A premonition, for me, never, ever entails the hairs standing up on my arm or on the back of my neck. Premonitions have come to me either by way of a very vivid dream, or by way of random thoughts that have flashed into my mind. I do not get a chill, the sort that people say they get if a cat walks over their grave. Mine involves thoughts or dreams that were melancholy, which came to fruition.
When I stumbled on this old house in Effingham County, Ga, I had to pull over and snap a few photos of it. It looks almost exactly like the house in my recurring dream that I used to have about my maternal grandmother when I was a child. She and my grandfather lived in Tennessee, out in the country. This road, this house…….is practically identical to the way I remember it. The recurring dream I had was an implied loss……..a loss of them from this world. In the dream, it was implied my grandfather was no longer about………and that my grandmother was going about her daily life in the manner that she knew best: planting vegetables and feeding cows. I always, in the dream, arrived alone, by foot, and would see first the bed sheets that she had hung on the line to dry. She was several yards away, feeding sheep. Even with her back turned to me, she knew I was there, and she would turn around, her white apron flowing in the wind, and she would smile and motion to me to come help her finish up handing out food to the fluffy, white animals.
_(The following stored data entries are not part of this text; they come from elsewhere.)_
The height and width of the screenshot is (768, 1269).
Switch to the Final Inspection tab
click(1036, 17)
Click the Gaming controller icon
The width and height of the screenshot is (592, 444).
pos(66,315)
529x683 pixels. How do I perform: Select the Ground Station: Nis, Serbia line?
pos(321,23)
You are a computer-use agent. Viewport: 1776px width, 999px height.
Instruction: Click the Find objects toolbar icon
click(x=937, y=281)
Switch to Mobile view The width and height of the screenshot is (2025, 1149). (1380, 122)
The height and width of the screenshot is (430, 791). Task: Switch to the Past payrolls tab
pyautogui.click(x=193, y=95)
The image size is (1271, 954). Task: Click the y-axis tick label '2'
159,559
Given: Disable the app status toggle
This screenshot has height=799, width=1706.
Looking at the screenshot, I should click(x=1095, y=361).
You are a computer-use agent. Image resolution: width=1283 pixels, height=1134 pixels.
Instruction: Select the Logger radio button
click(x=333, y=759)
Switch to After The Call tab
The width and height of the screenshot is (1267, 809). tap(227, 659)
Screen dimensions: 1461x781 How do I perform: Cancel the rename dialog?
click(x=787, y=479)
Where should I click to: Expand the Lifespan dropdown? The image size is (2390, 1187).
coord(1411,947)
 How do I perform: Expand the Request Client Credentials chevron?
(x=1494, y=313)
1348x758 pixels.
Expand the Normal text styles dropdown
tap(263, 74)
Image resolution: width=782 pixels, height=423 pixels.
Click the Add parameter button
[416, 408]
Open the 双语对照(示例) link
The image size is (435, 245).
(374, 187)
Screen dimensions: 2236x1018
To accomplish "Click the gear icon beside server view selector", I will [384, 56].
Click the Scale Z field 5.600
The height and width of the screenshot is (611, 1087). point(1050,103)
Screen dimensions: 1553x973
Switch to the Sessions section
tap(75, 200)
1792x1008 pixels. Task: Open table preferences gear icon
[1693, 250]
Years after both of them passed on, I found myself passing this house, and the only real difference between this and the dream (as well as the reality of the farmhouse), is the paved road. When I was small, and certainly long before my existence, the road my grandparents lived on, was a dirt road. I do not know if there is a premonition in this literally, as premonitions generally entail a foreboding of something bad. Maybe the bad here is the ideal of something forgotten, something that should NEVER be forgotten. Their country way of life was not always easy, and being a child of the city, I do not fully relate to the country life………but I feel like I have a certain affinity to it. Maybe I have been given a chance to further appreciate the way of life my grandparents had. My paternal grandparents were city dwellers, and the comparison and contrast between the two ways of life are astounding to me. I appreciate both lifestyles………
Maybe the foreboding is one of a failure to ‘remember’. I have read and heard of the concept of ‘collective memory’ – whereby what our ancestors did is inherently in our own memory – today…here, and now…..when I stumbled on this house, it immediately took me to the recurring dream of my grandmother, and it stirred a longing for living off the land in the manner in which they did. They survived The Great Depression by growing their own food, milking their own cows, and eating their own beef. Maybe the premonition is an indicator that I would do well to learn the same things. With the way our society seems to be floundering here in the United States, I sometimes feel I would be smart to learn their way of life so that I may continue to survive. This may sound excessive, but the good news is that we do still live in a fertile land that makes up the United States, and that may very well be our safety net.
Then again, I could just be longing for that part of my ‘collective memory’. Or, maybe I am just being told by the Universe to preserve the old ways for others. The possibilities are endless.